= Request 1 =
In the passage on fractional derivatives, how is n defined in terms of μ?
= Request 2 =
Copy the passage on fractional derivatives from "The Riemann–Liouville fractional" up to and including "where \(n=[\mu ]+1\).", swapping "defined" for "given".

= Source text =
=-=-=

The Riemann–Liouville fractional derivatives \(D_{a+}^{\mu }u\) and \(D_{b-}^{\mu }u\) of order μ are defined by

$$ \bigl(D_{a+}^{\mu }u\bigr) (t):= \biggl(\frac{d}{dt} \biggr)^{n}\bigl(I_{a+}^{n-\mu }u\bigr) (t)= \frac{1}{\varGamma (n-\mu )} \biggl(\frac{d}{dt} \biggr)^{n} \int _{a}^{t} \frac{u(s)\,ds}{(t-s)^{\mu -n+1}} \quad (t>a) $$

and

$$ \bigl(D_{b-}^{\mu }u\bigr) (t):= \biggl(-\frac{d}{dt} \biggr)^{n}\bigl(I_{b-}^{n-\mu }u\bigr) (t)= \frac{1}{\varGamma (n-\mu )} \biggl(-\frac{d}{dt} \biggr)^{n} \int _{t}^{b} \frac{u(s)\,ds}{(s-t)^{\mu -n+1}} \quad (t< b), $$

respectively, where \(n=[\mu ]+1\).

=-=-=

= Extracted material =
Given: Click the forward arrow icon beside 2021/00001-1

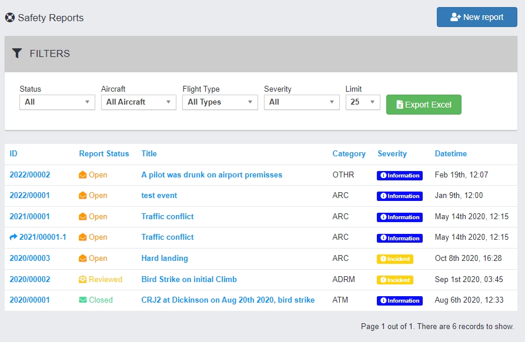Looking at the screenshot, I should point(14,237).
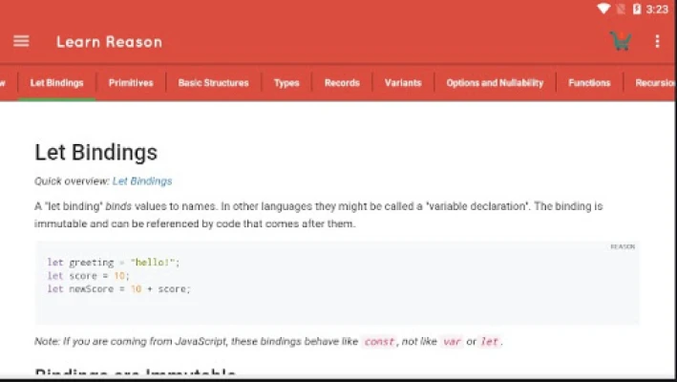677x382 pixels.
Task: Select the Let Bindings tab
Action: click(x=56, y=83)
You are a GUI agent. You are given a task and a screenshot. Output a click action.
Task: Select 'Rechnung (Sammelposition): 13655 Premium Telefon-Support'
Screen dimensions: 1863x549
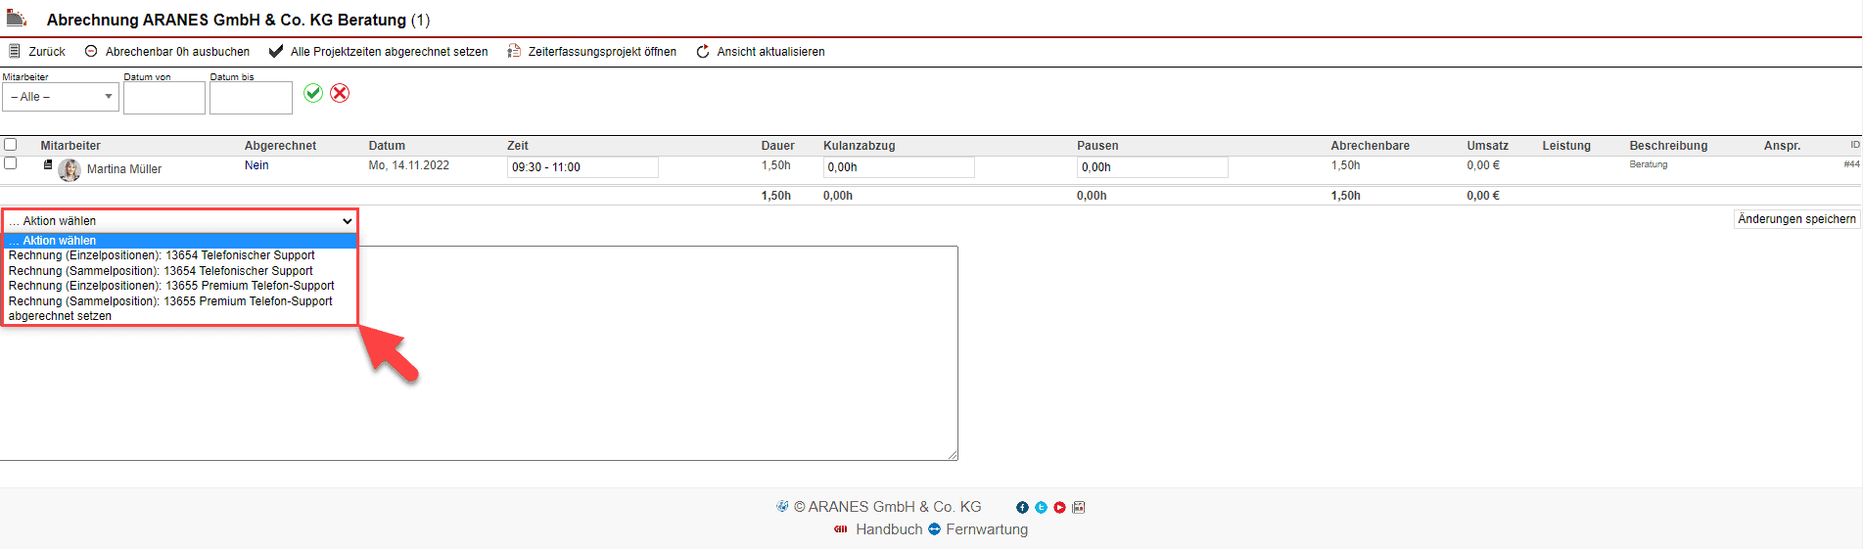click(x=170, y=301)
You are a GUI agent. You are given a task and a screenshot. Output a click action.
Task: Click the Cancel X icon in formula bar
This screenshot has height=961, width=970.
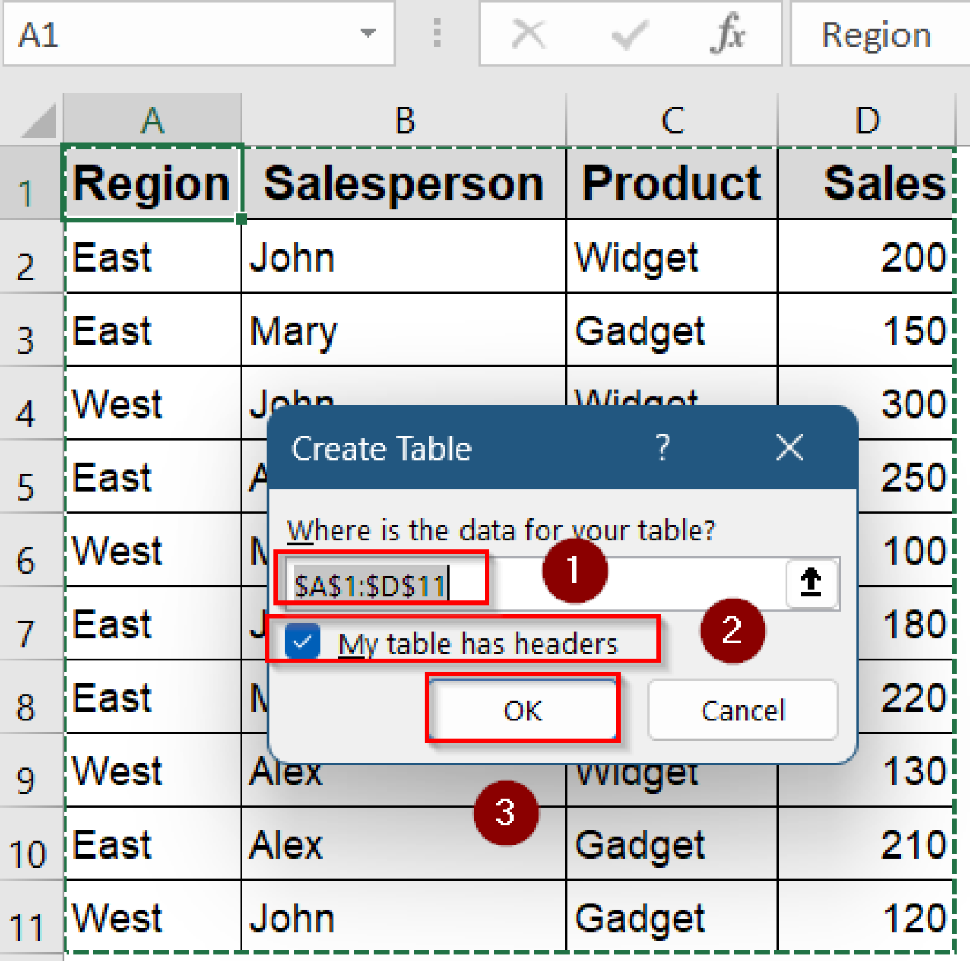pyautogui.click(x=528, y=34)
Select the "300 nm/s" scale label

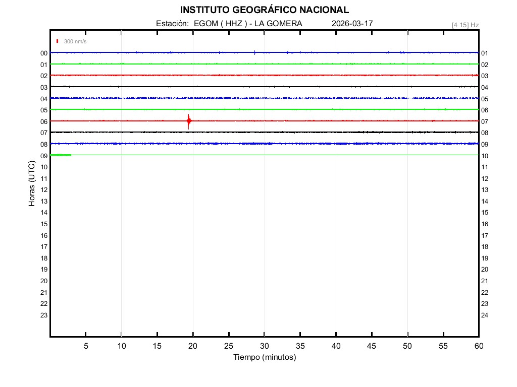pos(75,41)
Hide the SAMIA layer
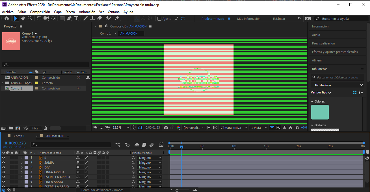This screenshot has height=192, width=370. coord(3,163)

=-=-=

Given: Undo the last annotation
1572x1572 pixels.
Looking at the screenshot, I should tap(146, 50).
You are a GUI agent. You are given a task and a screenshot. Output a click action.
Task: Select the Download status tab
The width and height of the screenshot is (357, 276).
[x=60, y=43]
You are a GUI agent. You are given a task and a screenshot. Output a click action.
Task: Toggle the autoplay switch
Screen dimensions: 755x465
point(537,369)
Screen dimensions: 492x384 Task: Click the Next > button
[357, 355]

=-=-=

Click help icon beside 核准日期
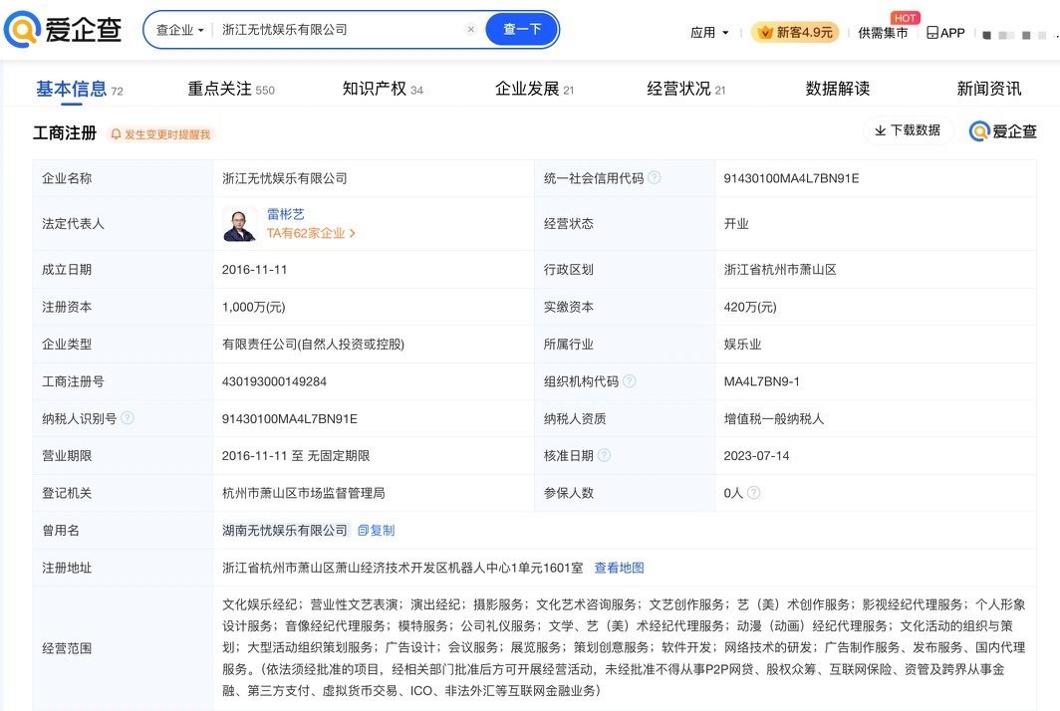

=-=-=

= Correct answer 1 =
n = [μ] + 1

= Correct answer 2 =
The Riemann–Liouville fractional derivatives \(D_{a+}^{\mu }u\) and \(D_{b-}^{\mu }u\) of order μ are given by

$$ \bigl(D_{a+}^{\mu }u\bigr) (t):= \biggl(\frac{d}{dt} \biggr)^{n}\bigl(I_{a+}^{n-\mu }u\bigr) (t)= \frac{1}{\varGamma (n-\mu )} \biggl(\frac{d}{dt} \biggr)^{n} \int _{a}^{t} \frac{u(s)\,ds}{(t-s)^{\mu -n+1}} \quad (t>a) $$

and

$$ \bigl(D_{b-}^{\mu }u\bigr) (t):= \biggl(-\frac{d}{dt} \biggr)^{n}\bigl(I_{b-}^{n-\mu }u\bigr) (t)= \frac{1}{\varGamma (n-\mu )} \biggl(-\frac{d}{dt} \biggr)^{n} \int _{t}^{b} \frac{u(s)\,ds}{(s-t)^{\mu -n+1}} \quad (t< b), $$

respectively, where \(n=[\mu ]+1\).